On Saturday, the NFL Players Association (NFLPA) told team members that they shouldn't participate in group workouts before starting training camps at the end of next month because of the risk of contracting the novel coronavirus, The Washington Post reported. The NFL has had a recent increase in athletes testing positive for COVID-19, along with players from other professional sporting associations like the MLB and the NHL.
"Please be advised that it is our consensus medical opinion that in light of the increase in Covid-19 cases in certain states that no players should be engaged in practicing together in private workouts," Thom Mayer, the union's medical director, wrote to all NFL players. "Our goal is to have all players and your families as healthy as possible in the coming months."
Mayer's statement, which was posted to the NFLPA's official Twitter account, said that players should refrain from participating in "voluntary joint practices before training camp commences," according to The Washington Post. The statement also made it clear that the NFLPA is working with teams to ensure that training camps and the regular season can be conducted as safely as possible.
Several of the NFL's head coaches have expressed their concerns about playing the regular season during the pandemic.Per The Washington Post, most NFL teams are planning to begin their training camps at the end of July. NFL coaches and team staffers have been allowed to return to their teams' training facilities and have been given specific protocols to follow when they welcome players back for training camps. The NFL and the NFLPA have not yet reached an agreement about how often players will be tested and what the treatment protocol will be if players test positive, though the NFLPA told players' agents on Monday that they are hoping that team members will be tested three times each week.

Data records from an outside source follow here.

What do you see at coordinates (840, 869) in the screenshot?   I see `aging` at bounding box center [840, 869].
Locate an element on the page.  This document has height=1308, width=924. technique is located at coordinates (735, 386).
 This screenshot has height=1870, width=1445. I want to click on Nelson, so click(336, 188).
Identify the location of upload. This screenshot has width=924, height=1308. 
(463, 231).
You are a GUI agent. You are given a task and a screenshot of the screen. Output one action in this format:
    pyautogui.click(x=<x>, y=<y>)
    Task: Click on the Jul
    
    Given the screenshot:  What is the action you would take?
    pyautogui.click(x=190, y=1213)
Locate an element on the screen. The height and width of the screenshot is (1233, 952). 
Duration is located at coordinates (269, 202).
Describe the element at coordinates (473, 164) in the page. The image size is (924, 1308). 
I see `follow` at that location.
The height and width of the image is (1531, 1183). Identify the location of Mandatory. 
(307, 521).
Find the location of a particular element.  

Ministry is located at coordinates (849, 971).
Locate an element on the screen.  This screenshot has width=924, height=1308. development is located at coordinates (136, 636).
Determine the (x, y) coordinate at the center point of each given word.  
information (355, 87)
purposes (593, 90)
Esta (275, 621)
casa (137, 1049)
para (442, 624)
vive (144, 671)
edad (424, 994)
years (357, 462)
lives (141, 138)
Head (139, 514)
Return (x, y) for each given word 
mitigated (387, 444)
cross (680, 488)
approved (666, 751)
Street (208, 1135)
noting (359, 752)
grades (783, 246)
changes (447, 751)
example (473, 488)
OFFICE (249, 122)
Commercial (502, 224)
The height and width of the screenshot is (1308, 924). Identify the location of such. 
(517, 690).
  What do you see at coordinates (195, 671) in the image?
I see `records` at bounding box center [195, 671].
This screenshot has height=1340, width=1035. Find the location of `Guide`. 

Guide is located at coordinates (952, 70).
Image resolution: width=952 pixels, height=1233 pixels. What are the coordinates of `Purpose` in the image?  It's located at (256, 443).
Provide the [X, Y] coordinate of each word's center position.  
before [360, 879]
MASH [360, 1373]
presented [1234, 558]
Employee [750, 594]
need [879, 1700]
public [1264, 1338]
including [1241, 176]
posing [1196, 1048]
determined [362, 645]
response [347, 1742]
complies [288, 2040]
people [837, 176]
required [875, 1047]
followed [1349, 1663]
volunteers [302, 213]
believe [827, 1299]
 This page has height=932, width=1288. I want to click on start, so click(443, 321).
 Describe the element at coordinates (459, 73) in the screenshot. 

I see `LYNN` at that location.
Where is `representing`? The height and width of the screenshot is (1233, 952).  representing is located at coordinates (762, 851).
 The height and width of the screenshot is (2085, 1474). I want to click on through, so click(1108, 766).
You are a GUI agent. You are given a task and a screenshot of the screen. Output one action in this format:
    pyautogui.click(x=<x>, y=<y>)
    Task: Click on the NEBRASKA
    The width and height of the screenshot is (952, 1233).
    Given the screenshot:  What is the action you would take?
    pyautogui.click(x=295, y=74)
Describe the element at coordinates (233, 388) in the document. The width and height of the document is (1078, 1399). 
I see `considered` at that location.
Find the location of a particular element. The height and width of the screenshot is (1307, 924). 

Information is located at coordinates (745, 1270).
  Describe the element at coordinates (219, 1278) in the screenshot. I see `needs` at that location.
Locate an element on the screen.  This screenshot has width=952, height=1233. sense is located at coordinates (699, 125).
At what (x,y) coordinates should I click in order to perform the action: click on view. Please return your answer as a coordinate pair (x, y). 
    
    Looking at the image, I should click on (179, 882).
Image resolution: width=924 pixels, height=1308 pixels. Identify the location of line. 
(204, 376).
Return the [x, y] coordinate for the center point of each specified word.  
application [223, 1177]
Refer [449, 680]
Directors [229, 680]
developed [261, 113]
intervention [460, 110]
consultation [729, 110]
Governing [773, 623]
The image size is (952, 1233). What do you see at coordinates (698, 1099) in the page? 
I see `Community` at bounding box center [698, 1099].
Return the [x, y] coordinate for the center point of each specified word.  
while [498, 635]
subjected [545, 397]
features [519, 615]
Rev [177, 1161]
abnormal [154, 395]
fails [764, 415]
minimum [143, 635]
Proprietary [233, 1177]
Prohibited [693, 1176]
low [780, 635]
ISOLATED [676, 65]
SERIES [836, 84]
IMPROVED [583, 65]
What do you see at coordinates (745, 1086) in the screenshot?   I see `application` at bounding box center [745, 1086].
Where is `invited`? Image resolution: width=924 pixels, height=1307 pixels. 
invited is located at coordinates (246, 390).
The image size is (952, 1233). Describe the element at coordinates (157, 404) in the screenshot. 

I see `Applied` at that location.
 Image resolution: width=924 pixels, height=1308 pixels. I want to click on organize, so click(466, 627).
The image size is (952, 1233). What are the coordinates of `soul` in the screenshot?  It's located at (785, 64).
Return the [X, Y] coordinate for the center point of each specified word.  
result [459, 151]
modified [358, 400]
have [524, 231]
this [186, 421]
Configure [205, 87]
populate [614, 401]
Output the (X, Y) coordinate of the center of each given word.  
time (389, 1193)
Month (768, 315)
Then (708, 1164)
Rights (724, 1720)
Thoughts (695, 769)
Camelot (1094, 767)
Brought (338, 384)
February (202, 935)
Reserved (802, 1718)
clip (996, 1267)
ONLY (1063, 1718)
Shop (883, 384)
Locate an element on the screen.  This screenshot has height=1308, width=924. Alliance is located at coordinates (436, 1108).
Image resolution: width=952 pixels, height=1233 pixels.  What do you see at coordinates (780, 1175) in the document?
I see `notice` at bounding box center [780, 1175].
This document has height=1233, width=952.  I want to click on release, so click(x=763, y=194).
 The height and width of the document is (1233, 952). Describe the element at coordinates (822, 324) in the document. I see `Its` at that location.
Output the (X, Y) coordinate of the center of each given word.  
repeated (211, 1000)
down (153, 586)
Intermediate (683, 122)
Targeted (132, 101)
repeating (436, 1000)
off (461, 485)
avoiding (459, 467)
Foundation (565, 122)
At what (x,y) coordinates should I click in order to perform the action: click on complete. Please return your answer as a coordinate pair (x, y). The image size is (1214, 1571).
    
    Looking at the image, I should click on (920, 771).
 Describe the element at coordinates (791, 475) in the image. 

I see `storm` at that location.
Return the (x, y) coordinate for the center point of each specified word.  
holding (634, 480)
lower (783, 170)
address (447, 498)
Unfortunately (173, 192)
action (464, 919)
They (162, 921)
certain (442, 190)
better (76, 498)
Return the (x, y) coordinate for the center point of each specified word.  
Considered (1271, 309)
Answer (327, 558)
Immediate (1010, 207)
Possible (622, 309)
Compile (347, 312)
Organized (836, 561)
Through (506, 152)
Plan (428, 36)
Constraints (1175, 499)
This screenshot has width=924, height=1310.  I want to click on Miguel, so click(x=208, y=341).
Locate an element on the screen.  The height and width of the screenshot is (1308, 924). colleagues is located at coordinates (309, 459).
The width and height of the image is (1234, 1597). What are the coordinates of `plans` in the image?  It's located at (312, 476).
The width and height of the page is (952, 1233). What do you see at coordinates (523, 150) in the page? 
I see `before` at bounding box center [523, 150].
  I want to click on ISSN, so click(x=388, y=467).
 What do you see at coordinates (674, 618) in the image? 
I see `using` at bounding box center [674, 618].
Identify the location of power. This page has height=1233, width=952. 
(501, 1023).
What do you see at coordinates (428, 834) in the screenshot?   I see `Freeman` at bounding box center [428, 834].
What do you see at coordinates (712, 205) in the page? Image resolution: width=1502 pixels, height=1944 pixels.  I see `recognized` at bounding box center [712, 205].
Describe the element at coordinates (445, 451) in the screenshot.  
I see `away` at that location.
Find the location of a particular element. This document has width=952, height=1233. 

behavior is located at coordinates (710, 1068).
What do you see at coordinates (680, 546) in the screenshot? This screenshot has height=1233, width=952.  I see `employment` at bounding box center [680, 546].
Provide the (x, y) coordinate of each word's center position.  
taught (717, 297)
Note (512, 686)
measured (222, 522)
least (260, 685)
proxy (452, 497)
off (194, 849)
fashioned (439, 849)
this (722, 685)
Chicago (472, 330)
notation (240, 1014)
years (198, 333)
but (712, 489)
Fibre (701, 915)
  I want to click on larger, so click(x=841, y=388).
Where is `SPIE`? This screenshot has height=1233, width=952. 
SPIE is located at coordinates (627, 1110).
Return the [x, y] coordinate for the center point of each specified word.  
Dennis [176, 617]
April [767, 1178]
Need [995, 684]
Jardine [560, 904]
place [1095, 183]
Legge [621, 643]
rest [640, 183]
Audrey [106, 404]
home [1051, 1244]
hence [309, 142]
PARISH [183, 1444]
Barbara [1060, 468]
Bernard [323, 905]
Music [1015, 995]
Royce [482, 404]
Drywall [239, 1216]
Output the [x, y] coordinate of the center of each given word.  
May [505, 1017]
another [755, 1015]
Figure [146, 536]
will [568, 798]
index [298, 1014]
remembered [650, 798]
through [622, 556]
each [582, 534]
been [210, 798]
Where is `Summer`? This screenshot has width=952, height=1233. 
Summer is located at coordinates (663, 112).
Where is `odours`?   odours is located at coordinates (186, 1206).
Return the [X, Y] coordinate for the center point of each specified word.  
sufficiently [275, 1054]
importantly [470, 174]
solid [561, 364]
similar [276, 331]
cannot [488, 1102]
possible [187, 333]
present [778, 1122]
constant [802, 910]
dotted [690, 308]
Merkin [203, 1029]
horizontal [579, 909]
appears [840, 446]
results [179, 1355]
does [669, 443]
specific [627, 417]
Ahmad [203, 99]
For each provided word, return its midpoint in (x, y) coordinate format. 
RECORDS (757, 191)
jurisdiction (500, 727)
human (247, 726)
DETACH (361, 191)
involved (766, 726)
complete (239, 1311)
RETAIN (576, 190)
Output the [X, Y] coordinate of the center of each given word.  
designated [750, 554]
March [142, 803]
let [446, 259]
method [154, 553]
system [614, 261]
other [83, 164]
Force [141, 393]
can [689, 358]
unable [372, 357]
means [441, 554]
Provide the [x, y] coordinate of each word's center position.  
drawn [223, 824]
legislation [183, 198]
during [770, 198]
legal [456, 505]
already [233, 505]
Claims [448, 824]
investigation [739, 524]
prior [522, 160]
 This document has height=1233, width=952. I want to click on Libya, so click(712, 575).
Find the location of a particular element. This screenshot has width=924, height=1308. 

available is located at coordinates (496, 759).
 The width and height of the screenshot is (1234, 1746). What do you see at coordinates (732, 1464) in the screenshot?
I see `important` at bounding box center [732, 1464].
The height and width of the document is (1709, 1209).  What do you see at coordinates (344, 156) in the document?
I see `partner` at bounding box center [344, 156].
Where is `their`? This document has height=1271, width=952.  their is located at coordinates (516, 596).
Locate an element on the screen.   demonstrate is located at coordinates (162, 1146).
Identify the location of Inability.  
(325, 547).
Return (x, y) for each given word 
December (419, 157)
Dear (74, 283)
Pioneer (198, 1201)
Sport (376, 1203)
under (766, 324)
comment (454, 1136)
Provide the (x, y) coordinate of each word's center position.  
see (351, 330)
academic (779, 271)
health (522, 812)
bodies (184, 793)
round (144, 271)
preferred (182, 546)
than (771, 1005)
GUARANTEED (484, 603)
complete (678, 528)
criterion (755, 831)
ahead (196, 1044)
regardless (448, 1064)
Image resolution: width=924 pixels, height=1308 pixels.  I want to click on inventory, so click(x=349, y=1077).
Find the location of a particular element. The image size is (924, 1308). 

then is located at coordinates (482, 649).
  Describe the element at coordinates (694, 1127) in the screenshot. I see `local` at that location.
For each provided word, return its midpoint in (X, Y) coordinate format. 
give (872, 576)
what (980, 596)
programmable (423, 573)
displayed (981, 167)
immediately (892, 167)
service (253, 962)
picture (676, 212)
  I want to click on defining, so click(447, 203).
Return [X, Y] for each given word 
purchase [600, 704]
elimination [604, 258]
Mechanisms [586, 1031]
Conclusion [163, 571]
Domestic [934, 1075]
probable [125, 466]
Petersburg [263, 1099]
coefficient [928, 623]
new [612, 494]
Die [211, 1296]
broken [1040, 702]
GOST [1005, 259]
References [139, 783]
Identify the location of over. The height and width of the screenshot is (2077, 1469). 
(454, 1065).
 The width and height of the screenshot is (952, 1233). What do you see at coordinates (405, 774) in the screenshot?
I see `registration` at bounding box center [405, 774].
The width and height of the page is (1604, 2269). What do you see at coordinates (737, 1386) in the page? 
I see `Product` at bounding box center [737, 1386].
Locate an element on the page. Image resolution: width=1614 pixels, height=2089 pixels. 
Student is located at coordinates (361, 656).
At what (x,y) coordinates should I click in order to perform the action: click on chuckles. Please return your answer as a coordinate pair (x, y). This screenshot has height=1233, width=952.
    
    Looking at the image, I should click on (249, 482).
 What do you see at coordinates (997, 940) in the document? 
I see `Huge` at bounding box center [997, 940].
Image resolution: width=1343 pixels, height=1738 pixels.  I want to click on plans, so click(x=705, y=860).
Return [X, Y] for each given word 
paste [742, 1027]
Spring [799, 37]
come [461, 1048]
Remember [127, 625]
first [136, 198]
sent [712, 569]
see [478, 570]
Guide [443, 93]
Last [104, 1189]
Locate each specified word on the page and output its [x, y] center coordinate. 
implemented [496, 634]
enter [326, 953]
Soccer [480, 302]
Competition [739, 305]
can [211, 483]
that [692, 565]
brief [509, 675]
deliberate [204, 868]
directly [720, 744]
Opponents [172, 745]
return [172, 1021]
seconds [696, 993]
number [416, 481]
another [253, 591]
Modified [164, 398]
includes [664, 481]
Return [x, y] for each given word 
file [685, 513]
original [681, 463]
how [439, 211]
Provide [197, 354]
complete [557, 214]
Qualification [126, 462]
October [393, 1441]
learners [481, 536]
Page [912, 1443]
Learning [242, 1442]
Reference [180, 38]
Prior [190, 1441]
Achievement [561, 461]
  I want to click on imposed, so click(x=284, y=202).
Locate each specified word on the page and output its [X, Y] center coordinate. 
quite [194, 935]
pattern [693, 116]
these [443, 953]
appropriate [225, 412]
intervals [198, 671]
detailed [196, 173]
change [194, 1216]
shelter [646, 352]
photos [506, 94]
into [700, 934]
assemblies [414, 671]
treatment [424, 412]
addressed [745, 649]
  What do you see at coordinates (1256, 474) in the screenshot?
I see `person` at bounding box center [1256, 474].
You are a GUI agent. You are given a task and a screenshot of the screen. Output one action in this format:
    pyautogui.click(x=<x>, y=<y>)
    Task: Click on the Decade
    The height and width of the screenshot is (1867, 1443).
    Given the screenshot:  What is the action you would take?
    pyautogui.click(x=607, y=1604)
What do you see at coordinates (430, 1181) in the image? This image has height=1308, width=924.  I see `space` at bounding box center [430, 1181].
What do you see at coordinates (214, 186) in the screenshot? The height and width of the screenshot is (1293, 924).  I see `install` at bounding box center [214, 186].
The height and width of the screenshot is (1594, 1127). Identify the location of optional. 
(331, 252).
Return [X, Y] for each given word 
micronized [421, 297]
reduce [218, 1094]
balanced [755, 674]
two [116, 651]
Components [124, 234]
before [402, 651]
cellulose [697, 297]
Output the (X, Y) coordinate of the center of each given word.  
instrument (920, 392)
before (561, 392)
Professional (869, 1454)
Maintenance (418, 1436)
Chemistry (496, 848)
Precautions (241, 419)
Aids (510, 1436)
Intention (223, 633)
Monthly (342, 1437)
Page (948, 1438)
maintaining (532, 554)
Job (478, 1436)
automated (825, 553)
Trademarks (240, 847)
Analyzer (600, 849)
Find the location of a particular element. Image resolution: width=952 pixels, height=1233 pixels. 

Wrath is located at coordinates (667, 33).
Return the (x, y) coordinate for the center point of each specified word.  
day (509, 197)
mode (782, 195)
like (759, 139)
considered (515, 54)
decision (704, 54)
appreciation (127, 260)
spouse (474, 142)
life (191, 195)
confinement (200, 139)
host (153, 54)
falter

The NFL's chief medical officer, Allen Sills, has stated that the league expects to deal with positive coronavirus tests as the season starts and continues. However, he did express optimism that the league will be able to start on time in September and play the full season. He acknowledged that the NFL is facing complicated issues as they prepare for the season amidst the pandemic.
"I think we just have to remain in very close contact with public health authorities and with our scientific advisers to look at what's safest in all of our locations," Sills said.
Sills admitted that the league was still discussing how to handle large numbers of players on a single team testing positive for the virus. He declined to say how many positive tests it would take to force a team to shut down for the season.